**WHAT YOU HAVE TO DO:** Exact reproduction of every record is required, and pictures are to be excluded.
+===+
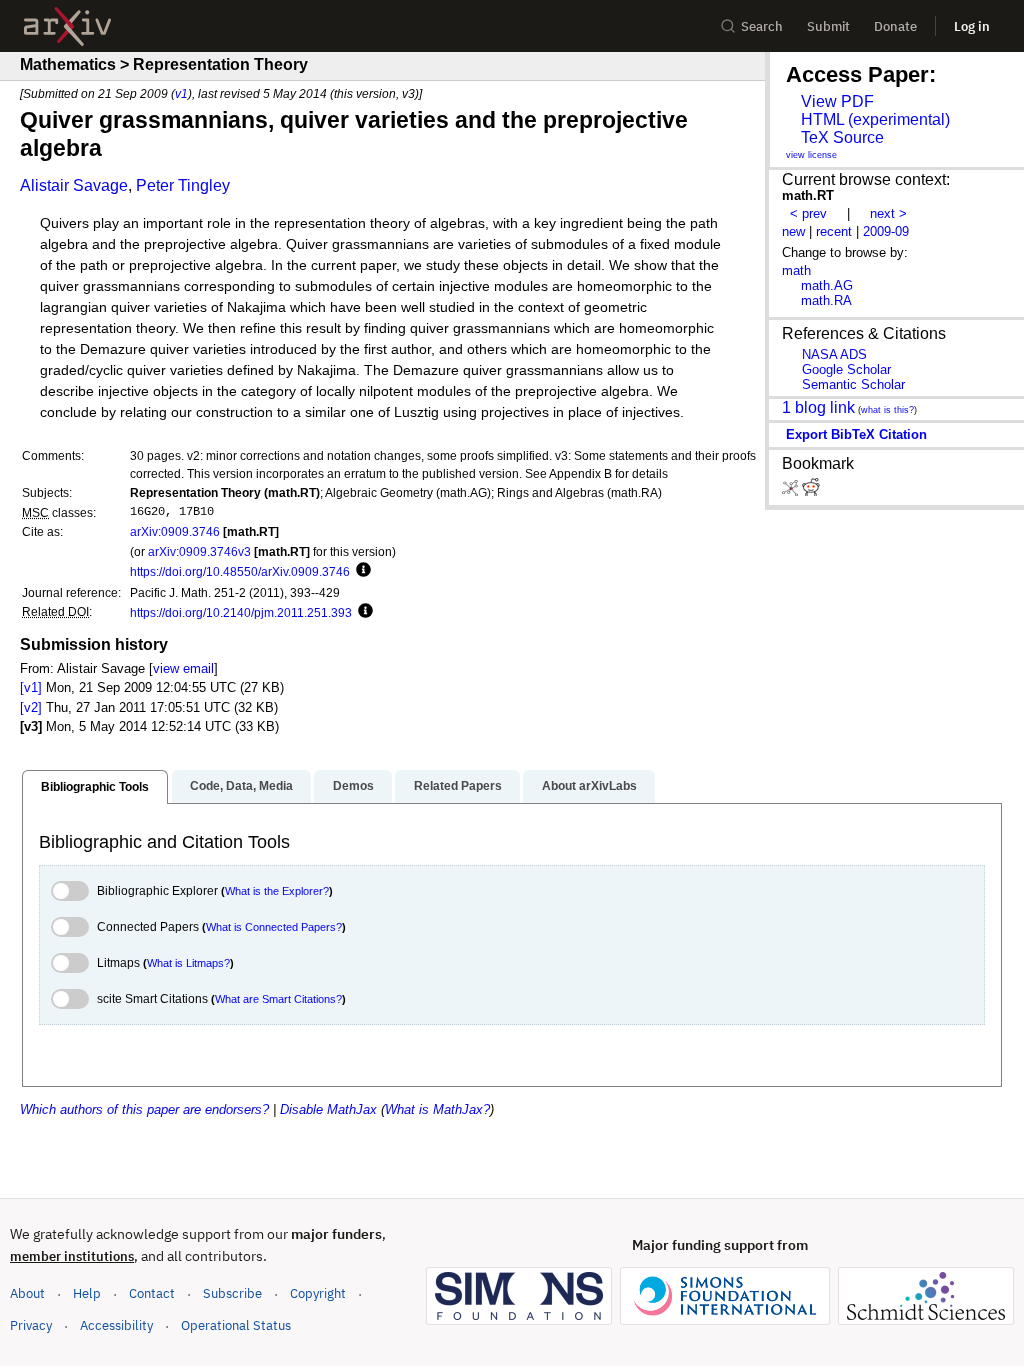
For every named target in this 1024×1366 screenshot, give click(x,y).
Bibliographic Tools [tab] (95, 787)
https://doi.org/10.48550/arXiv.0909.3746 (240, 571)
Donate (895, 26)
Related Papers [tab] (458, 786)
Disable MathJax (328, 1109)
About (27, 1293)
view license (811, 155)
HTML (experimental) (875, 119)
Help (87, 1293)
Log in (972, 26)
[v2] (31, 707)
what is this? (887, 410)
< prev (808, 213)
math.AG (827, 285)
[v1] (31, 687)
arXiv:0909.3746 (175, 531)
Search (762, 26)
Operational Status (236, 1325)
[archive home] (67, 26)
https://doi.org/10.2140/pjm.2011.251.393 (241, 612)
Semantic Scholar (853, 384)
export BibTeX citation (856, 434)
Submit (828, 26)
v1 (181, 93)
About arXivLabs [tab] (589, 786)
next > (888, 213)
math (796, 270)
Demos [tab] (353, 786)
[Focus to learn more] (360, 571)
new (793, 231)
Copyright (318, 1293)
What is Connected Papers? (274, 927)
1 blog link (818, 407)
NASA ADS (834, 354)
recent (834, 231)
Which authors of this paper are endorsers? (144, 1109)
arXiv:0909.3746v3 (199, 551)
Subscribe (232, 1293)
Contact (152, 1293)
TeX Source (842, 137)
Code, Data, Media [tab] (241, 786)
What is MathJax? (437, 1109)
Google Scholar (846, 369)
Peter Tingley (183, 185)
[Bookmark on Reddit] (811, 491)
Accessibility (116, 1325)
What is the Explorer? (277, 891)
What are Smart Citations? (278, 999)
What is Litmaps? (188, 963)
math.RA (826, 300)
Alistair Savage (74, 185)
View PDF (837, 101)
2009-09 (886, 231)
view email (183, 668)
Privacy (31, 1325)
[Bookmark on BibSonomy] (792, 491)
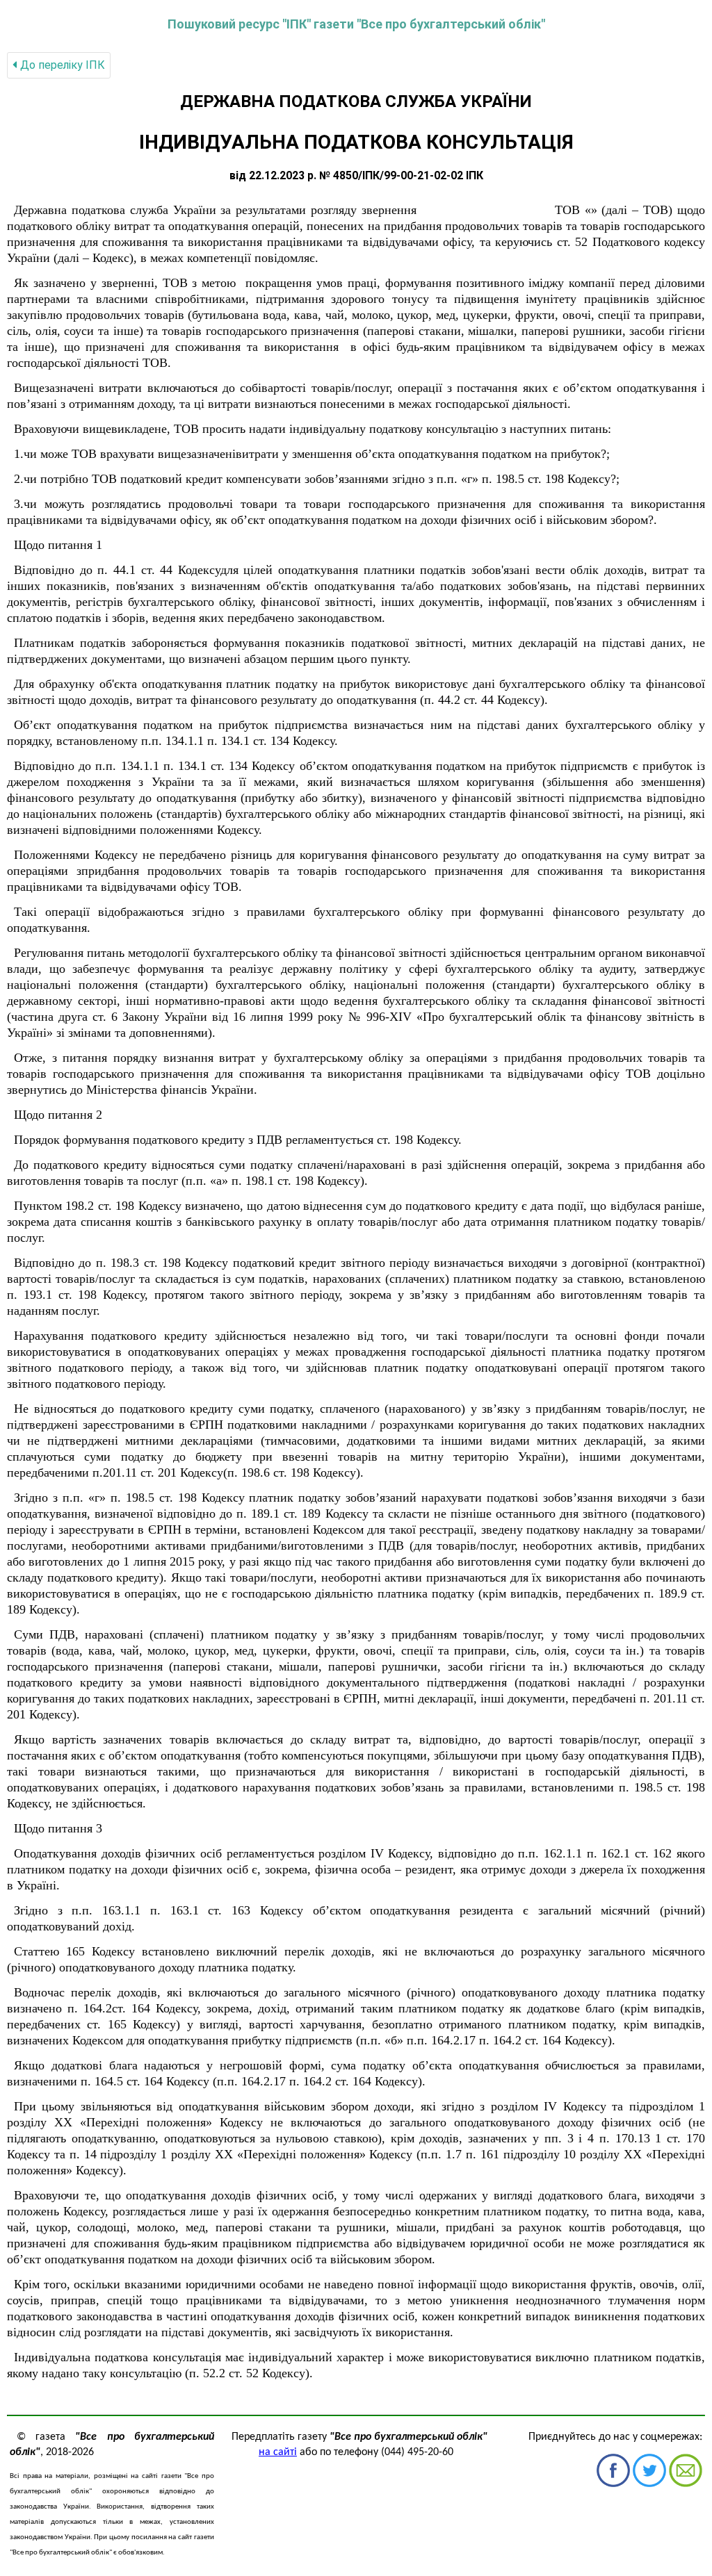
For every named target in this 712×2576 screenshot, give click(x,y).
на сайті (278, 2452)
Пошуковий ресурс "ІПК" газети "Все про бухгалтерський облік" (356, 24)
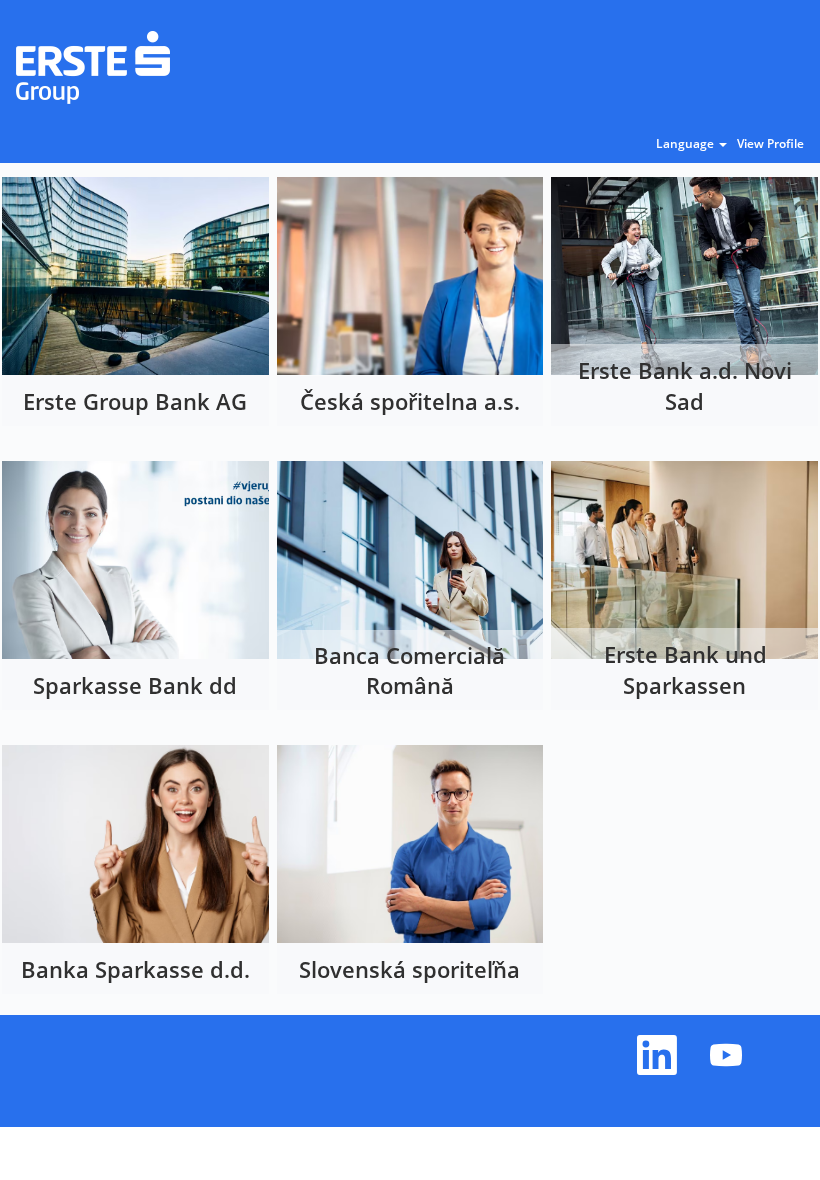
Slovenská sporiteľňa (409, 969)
+===+
**RESPONSE TO THE EXERCISE:**
For every named target in this 1024×1366 screenshot, give click(x,y).
Bibliographic Tools [tab] (95, 787)
https://doi.org/10.48550/arXiv.0909.3746 (240, 571)
Donate (895, 26)
Related Papers [tab] (458, 786)
Disable MathJax (328, 1109)
About (27, 1293)
view license (811, 155)
HTML (experimental) (875, 119)
Help (87, 1293)
Log in (972, 26)
[v2] (31, 707)
what is this? (887, 410)
< prev (808, 213)
math.AG (827, 285)
[v1] (31, 687)
arXiv:0909.3746 (175, 531)
Search (762, 26)
Operational Status (236, 1325)
[archive home] (67, 26)
https://doi.org/10.2140/pjm.2011.251.393 (241, 612)
Semantic Scholar (853, 384)
export BibTeX citation (856, 434)
Submit (828, 26)
v1 (181, 93)
About arXivLabs [tab] (589, 786)
next > (888, 213)
math (796, 270)
Demos [tab] (353, 786)
[Focus to learn more] (360, 571)
new (793, 231)
Copyright (318, 1293)
What is Connected Papers? (274, 927)
1 blog link (818, 407)
NASA ADS (834, 354)
recent (834, 231)
Which authors of this paper are endorsers? (144, 1109)
arXiv:0909.3746v3 (199, 551)
Subscribe (232, 1293)
Contact (152, 1293)
TeX Source (842, 137)
Code, Data, Media [tab] (241, 786)
What is MathJax? (437, 1109)
Google Scholar (846, 369)
Peter Tingley (183, 185)
[Bookmark on Reddit] (811, 491)
Accessibility (116, 1325)
What is the Explorer? (277, 891)
What are Smart Citations? (278, 999)
What is Litmaps? (188, 963)
math.RA (826, 300)
Alistair Savage (74, 185)
View PDF (837, 101)
2009-09 (886, 231)
view email (183, 668)
Privacy (31, 1325)
[Bookmark on BibSonomy] (792, 491)
For every named target in this 712×2576 screenshot, give click(x,y).
на сайті (278, 2452)
Пошуковий ресурс "ІПК" газети "Все про бухгалтерський облік" (356, 24)
Slovenská sporiteľňa (409, 969)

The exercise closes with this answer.